Letting toxic people stay in the system for too long undermines the efforts of many others. Emotional depletion from being around them impacts how they work, what they do, and finally what they collectively achieve together. If you keep someone whose behavior is consistently toxic, you communicate that outcomes matter more than culture, standards are flexible when someone performs well, and harmful behavior has no consequence as long as you keep producing results.

To build a strong culture where performance matters as much as respect, you’ve to not only speak it in words, but also demonstrate it in your actions. You’ve to show that the same standards apply to everyone without any exceptions. You’ve to hold everyone accountable, no matter how talented or how performant they may be. Letting go of a toxic high performer is not a loss; it’s a commitment to your people to prioritize their health over one person’s ego.

Letting a toxic top performer go requires clarity, calmness, and compassion. You need to own the decision, protect your team’s trust, and ensure the person understands the “why” without turning the conversation into a debate or blame game.

To do this, start by clearly stating the decision. Avoid sugarcoating or long justifications. Ground the message in past conversations and unmet expectations. For example, you may say:

I want to let you know that we’ve made the decision to end your employment.
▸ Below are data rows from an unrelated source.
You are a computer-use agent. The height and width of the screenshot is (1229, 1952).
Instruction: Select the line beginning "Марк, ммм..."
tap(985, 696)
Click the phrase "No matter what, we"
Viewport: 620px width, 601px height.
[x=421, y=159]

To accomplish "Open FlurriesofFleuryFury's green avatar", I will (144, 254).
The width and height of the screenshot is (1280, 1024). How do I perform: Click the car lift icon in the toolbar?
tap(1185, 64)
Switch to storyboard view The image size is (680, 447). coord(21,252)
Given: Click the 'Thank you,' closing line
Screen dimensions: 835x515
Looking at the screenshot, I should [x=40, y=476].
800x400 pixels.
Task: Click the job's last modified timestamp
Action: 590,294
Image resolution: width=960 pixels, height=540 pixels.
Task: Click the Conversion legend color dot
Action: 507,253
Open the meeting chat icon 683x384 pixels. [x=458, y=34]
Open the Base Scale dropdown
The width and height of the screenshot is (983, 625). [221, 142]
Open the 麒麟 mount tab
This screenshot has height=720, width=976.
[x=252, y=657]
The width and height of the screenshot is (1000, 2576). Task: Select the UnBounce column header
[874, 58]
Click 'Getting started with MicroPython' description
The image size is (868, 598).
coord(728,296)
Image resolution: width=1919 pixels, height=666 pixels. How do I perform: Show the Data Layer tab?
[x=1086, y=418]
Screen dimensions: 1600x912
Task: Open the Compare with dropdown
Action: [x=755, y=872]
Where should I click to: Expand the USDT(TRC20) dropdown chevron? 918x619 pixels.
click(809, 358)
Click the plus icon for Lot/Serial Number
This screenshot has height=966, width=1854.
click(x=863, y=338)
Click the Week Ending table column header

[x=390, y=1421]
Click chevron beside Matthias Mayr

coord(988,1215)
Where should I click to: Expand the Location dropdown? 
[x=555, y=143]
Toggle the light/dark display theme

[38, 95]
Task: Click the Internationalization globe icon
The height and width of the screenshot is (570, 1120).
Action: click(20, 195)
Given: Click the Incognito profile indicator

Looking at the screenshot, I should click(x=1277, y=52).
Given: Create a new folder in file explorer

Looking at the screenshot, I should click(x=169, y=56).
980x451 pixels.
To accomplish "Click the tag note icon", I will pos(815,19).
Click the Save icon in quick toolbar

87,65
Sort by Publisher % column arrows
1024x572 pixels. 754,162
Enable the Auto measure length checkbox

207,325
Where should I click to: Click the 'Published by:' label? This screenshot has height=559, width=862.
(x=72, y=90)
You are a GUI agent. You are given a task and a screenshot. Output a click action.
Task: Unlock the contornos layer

Over the past few weeks, we have had several conversations about the impact of your behavior on the team. We outlined what needed to change and offered support along the way. Unfortunately, that change hasn’t happened. This decision is not a judgment of your talent—it’s about the ongoing impact on the team and the culture we’re committed to building. I know this may be disappointing, but the decision is final. We are prepared to support you through this transition in a respectful manner.

Great leaders are willing to sacrifice the numbers to save the people. Poor leaders sacrifice the people to save the numbers.

— Simon Sinek

When one person’s performance comes at the cost of your entire team’s well-being, the real risk is in keeping them, not letting them go. Stand up for the kind of culture you want to build and promote. Make the tough decision. Let them go.

Summary

  1. Toxic high performers may deliver strong results, but their behavior can slowly erode trust, morale, and team cohesion.
  2. Instead of relying on gut instinct, observe patterns, gather input from others, and ask questions like “How do they make people feel?” to understand whether their presence lifts or drains the team. Look for recurring behaviors, not one-off moments, and focus on the effect they have on the people around them.
  3. When giving feedback, approach with respect, clarity, and calm. Stick to observable facts, describe the impact, and ask reflective questions to open the door for a healthy conversation. Avoid judging character—talk about what you saw, not who they are. Feedback should be a mirror, not a weapon.
  4. Support their growth with coaching and feedback, but be clear about what’s not acceptable. Performance and results don’t excuse behavior that harms others. Let them know change is expected, and while you’re committed to helping them out, continued damage to the team won’t be tolerated.
  5. If the behavior doesn’t change, be willing to act. Keeping someone who undermines the team sends the wrong message to everyone else. Letting them go isn’t a failure—it’s a powerful decision to protect the culture and prioritize long-term growth over short-term results.